This is a 350mm kataba nokogiri made from a western style saw plate. I’m resawing a piece of maple for making a Japanese saw clamp. The saw clamp is something I’ve wanted to make for quite a while now; up till now I’ve just used my large machinist vise to hold saws for sharpening, but you have to move the saw several times to support the teeth as you file. I based my saw clamp on the pictures in Toshio Odate’s “Japanese Woodworking Tools: Their Tradition, Spirit, and Use”. A slab of maple cut freehand with a chainsaw was the widest piece of lumber I had on hand in hardwood.
This was the first lumber I ever milled with a chainsaw, and the sawing marks show it. Even so there is a good bit of usable lumber there if you can plane it down. To do that, I use a scrub plane.
I originally started with a much more aggressive radius of curvature to the blade edge, but because I most often plane parallel with the grain against a bench stop on my planning beam, I’ve found that a shallower radius is a bit more productive for me.

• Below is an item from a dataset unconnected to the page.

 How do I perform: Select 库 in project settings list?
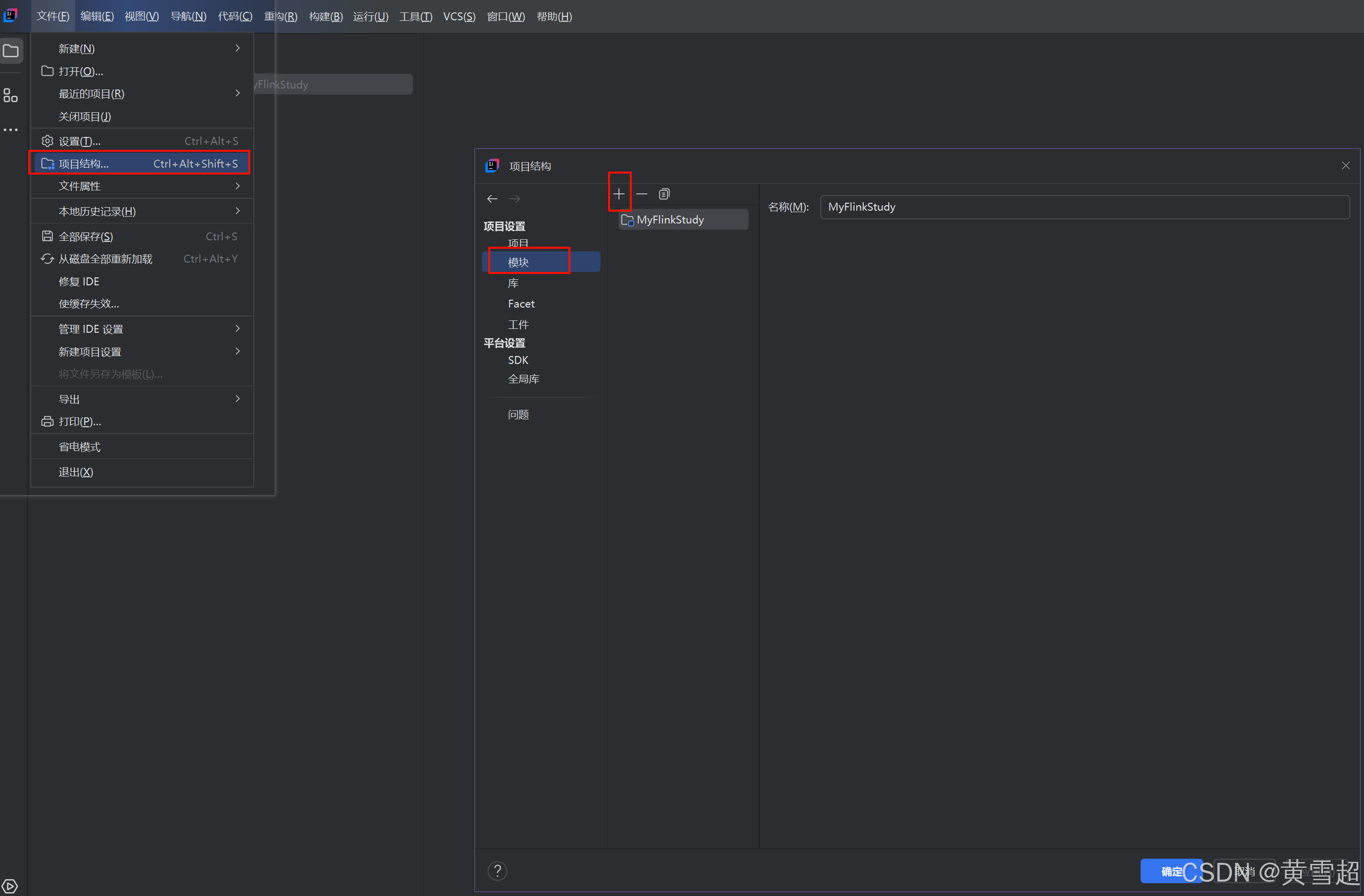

After using the scrub plane to work down the rough sawn surface, I refined it further with a smoothing plane and repeated the work on the edges and opposing face. With a nice flat piece of lumber now I can mark a line all the way around the board right in the center of the depth for resawing. I use a gauge with a pencil for this because the pencil line is about the same width as the kerf of my rip saw, and the pencil line is much more visible.

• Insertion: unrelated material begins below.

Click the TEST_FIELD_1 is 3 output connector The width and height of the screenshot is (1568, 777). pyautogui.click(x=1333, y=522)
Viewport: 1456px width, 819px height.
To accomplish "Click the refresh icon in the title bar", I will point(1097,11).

What can I say about this home made saw? Its horrible and wonderful at the same time. I made it for cutting the thin hipboard panels on traditional shoji screens when I didn’t have the money to buy a bandsaw. Since making it I’ve been able to get a 14″ Rikon bandsaw, but I still use my kataba nokogiri from time to time to keep my skills sharp.
When making a cut like this how you start the saw is everything. Not to mention that the saw needs to be dead sharp and correctly set. I cut from either side alternately at a slight downward angle. I used to saw at a 45 degree angle to the length of the board, but I found that the closer to perpendicular I can get the straighter the resulting cut. Its faster too, but harder to stay on the line. My kataba nokogiri is definitely meant to be used with two hands, and I pull straight back into my core, relaxing on the return stroke.

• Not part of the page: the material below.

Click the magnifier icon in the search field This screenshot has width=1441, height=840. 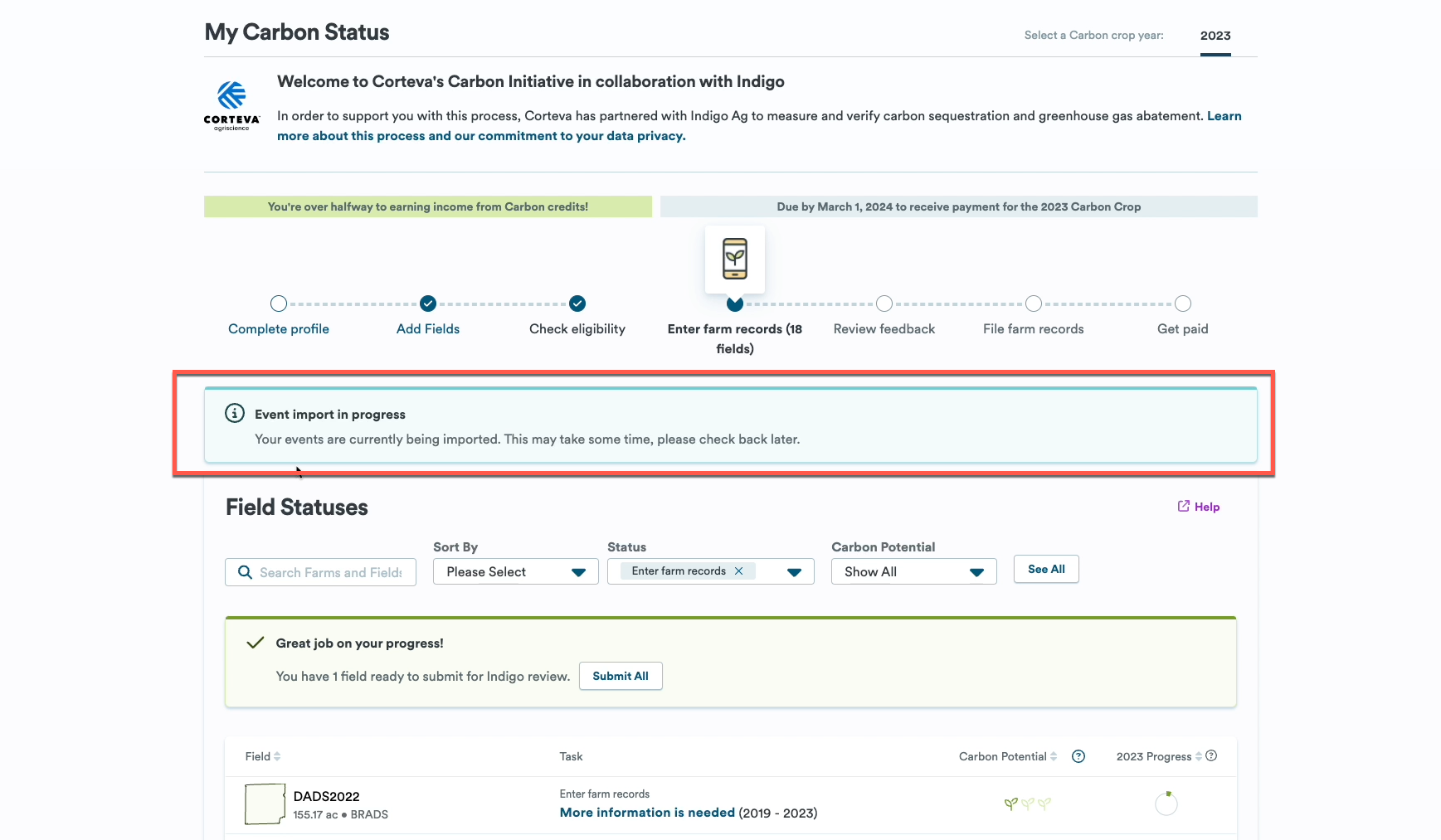click(245, 572)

If the teeth are dull it will not cut a straight line. If you use to much pressure in the cut (because of dull teeth) the saw plate will warp and it will not cut a straight line. If you try to twist the saw to correct back onto the line you REALLY will mess up your cut. To top it off the steel this saw plate is made from is much softer than a Japanese saw. If you cut through a knot the teeth will dull and you have to stop in the middle of the cut and re-sharpen.
That said, in softer clear wood, this saw is a beast, and I made it for the cost of the files to cut the teeth. The plate tapers about .008″ from teeth to spine edge, so the set of the teeth is as minimal as I can make it and not have problems with the plate rubbing in the cut.
The boards warped a little bit from cutting, but surprisingly not too much considering the flat grain of this board. You can tell from the discoloration of the handle on my saw that its seen a fair bit of use. While I would never call this a “real” Japanese saw, it gets the job done as long as you’re willing to pay in sweat. Never let the lack of an expensive power tool stop you from getting the job done!